● About this exercise
Please repeat exactly the lines from the one containing "Task: Click Customer Part # field for 2N2222" through the last line of the records below, both included, and leave out any pictures.

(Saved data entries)
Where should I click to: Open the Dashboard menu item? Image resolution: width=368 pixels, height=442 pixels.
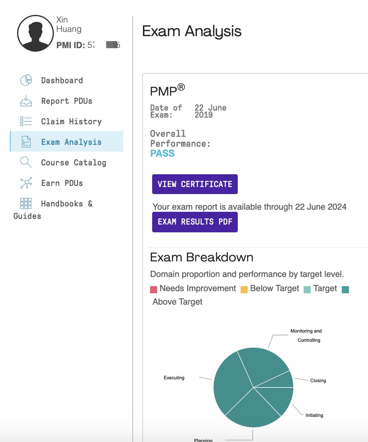pyautogui.click(x=62, y=80)
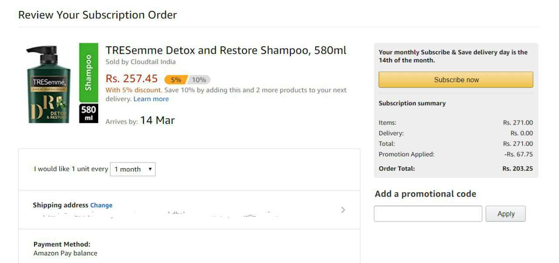
Task: Change the shipping address
Action: pos(101,205)
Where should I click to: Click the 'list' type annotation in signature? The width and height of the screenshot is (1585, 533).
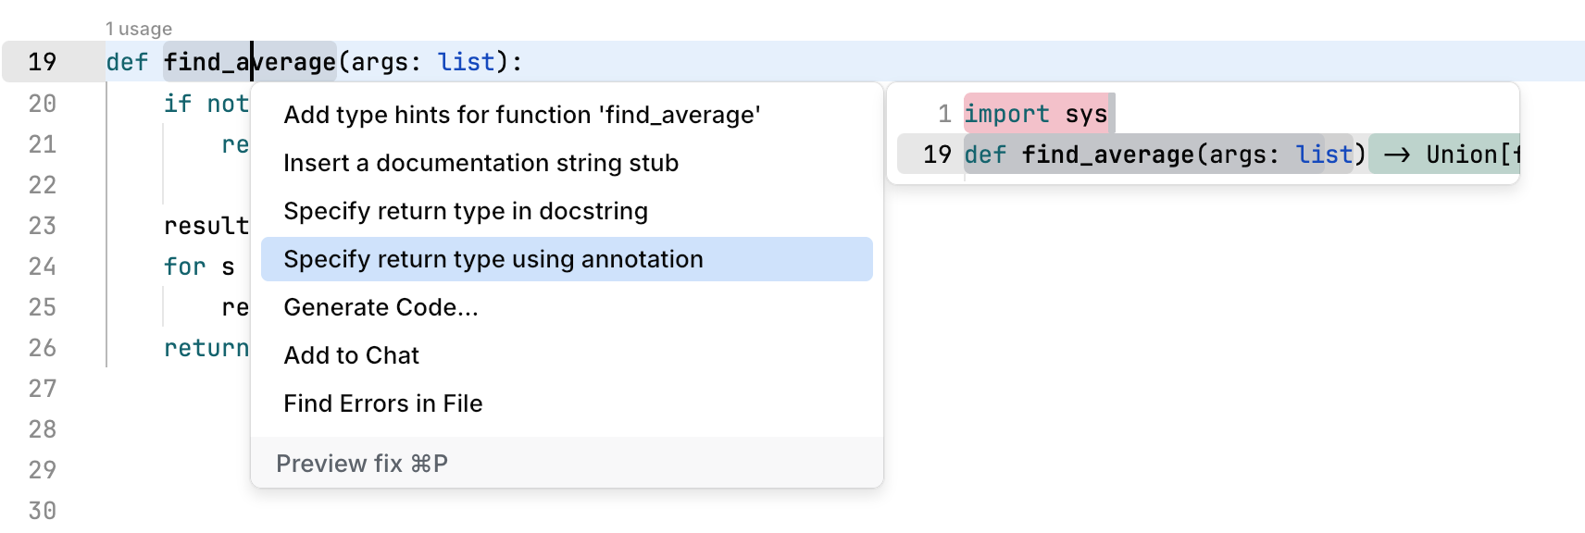(467, 61)
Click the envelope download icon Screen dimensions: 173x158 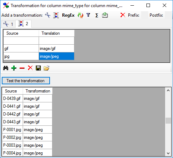[105, 15]
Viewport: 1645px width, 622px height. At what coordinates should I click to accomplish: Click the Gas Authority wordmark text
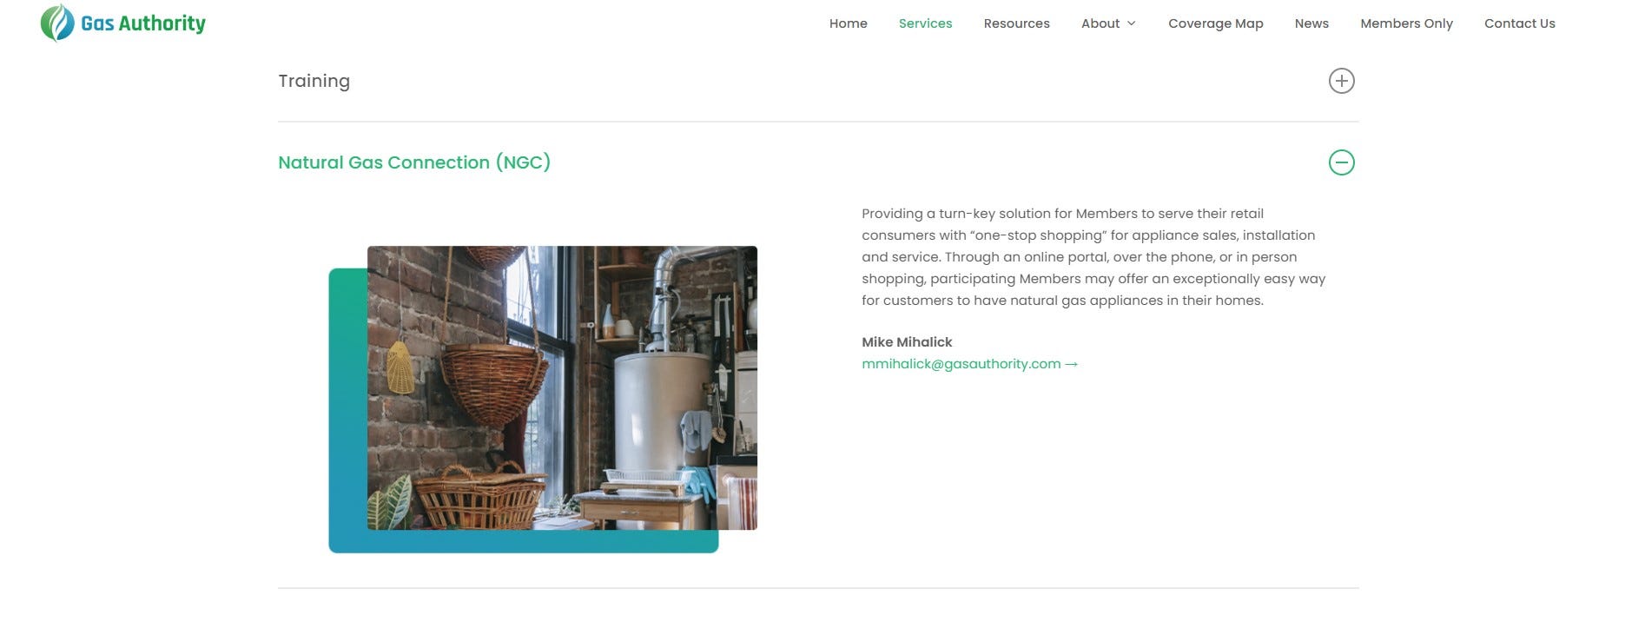143,23
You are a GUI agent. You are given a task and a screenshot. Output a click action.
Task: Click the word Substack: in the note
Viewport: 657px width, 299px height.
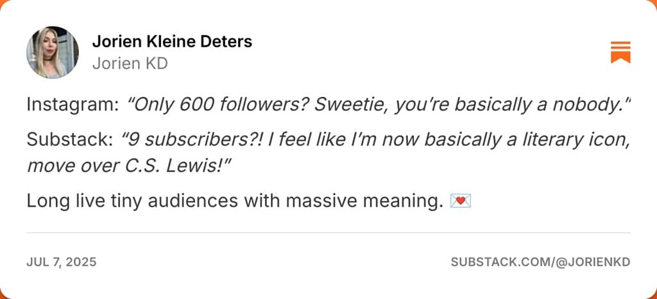pyautogui.click(x=69, y=141)
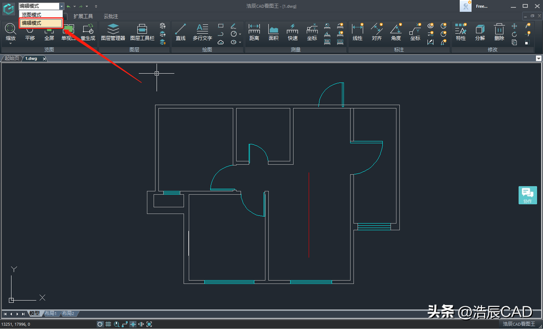
Task: Toggle grid display in status bar
Action: (x=108, y=324)
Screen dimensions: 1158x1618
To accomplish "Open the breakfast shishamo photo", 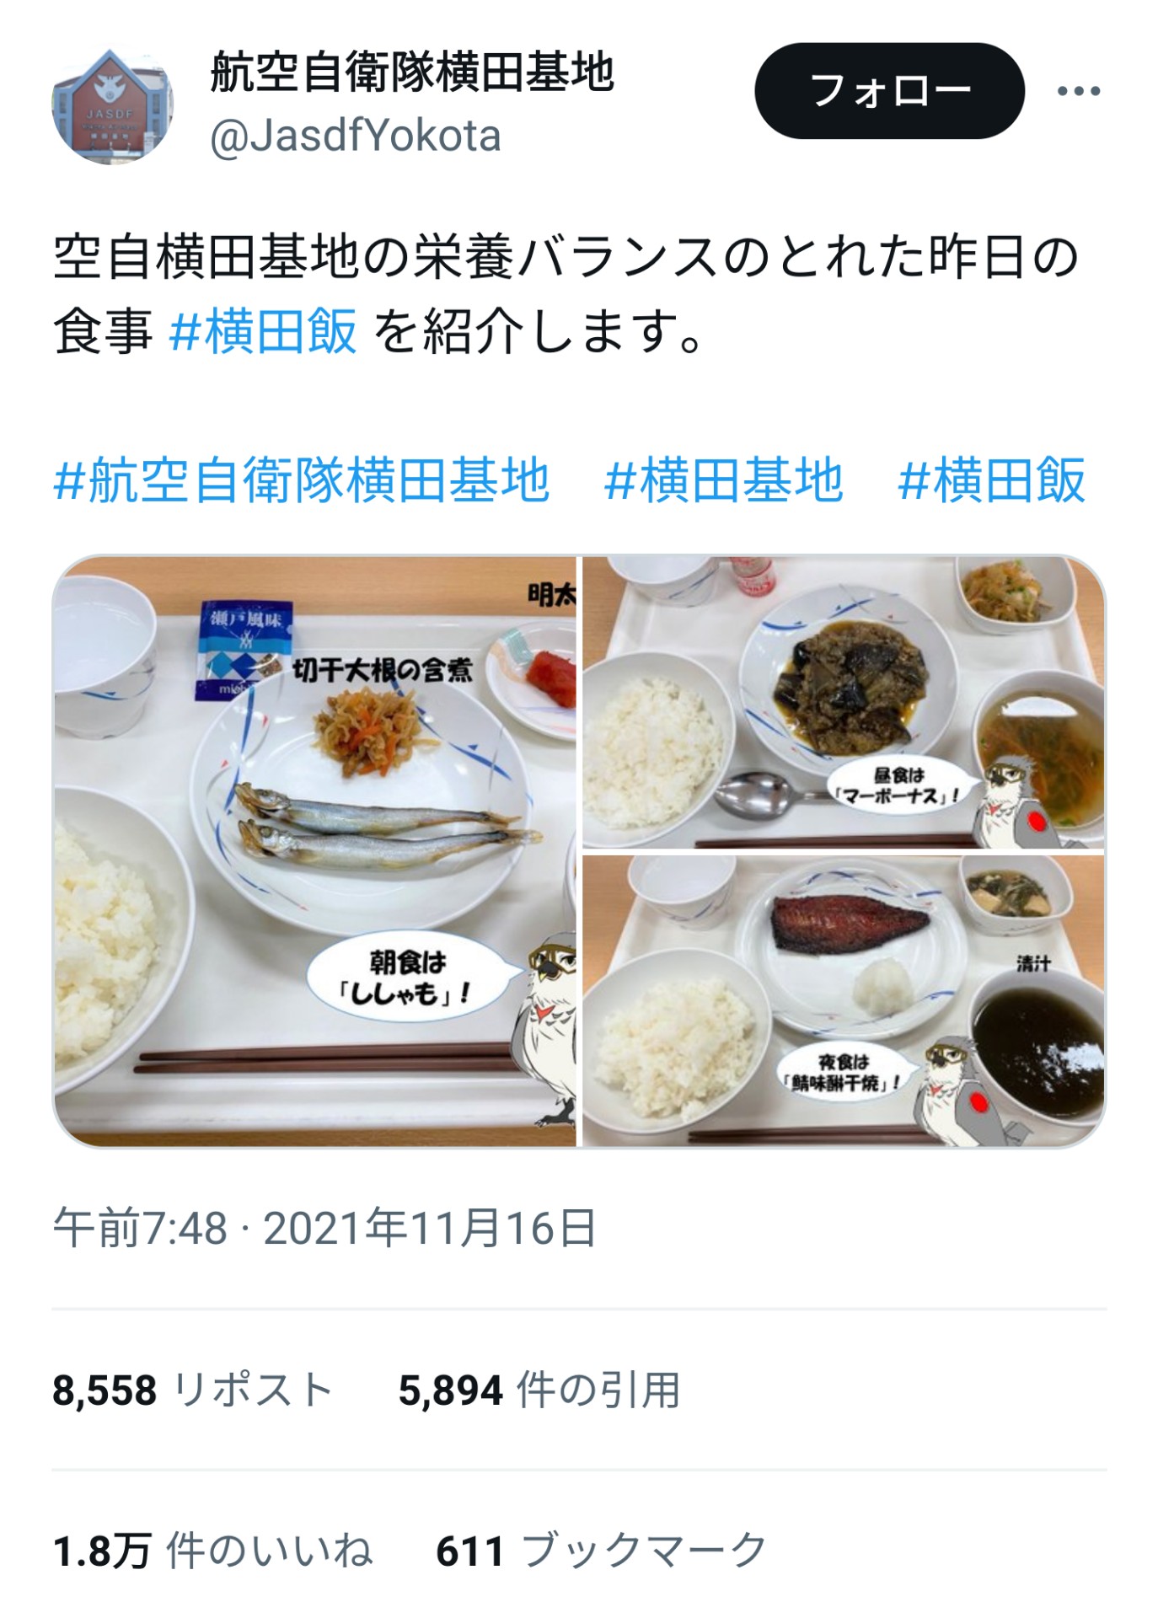I will point(315,851).
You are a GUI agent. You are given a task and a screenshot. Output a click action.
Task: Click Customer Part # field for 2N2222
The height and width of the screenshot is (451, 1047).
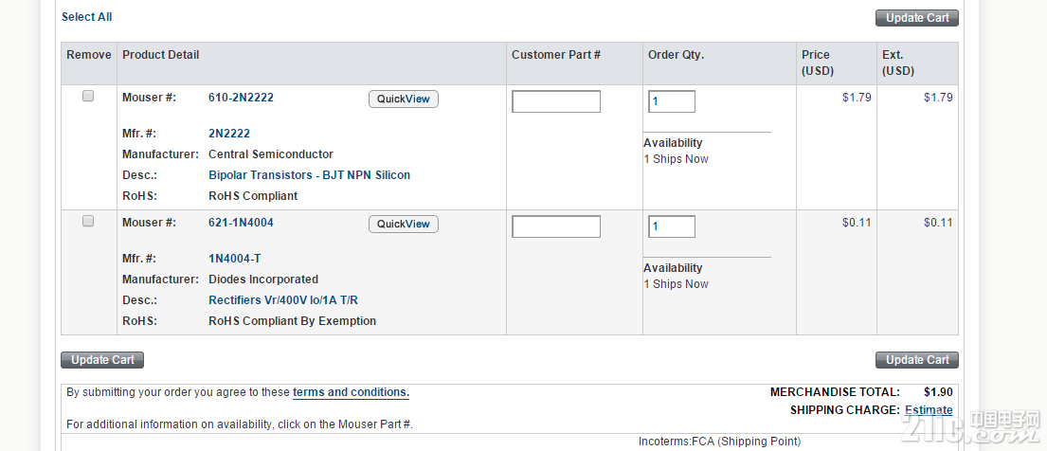tap(555, 101)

● Output of the exercise
Task: Click Customer Part # field for 2N2222
The height and width of the screenshot is (451, 1047).
tap(555, 101)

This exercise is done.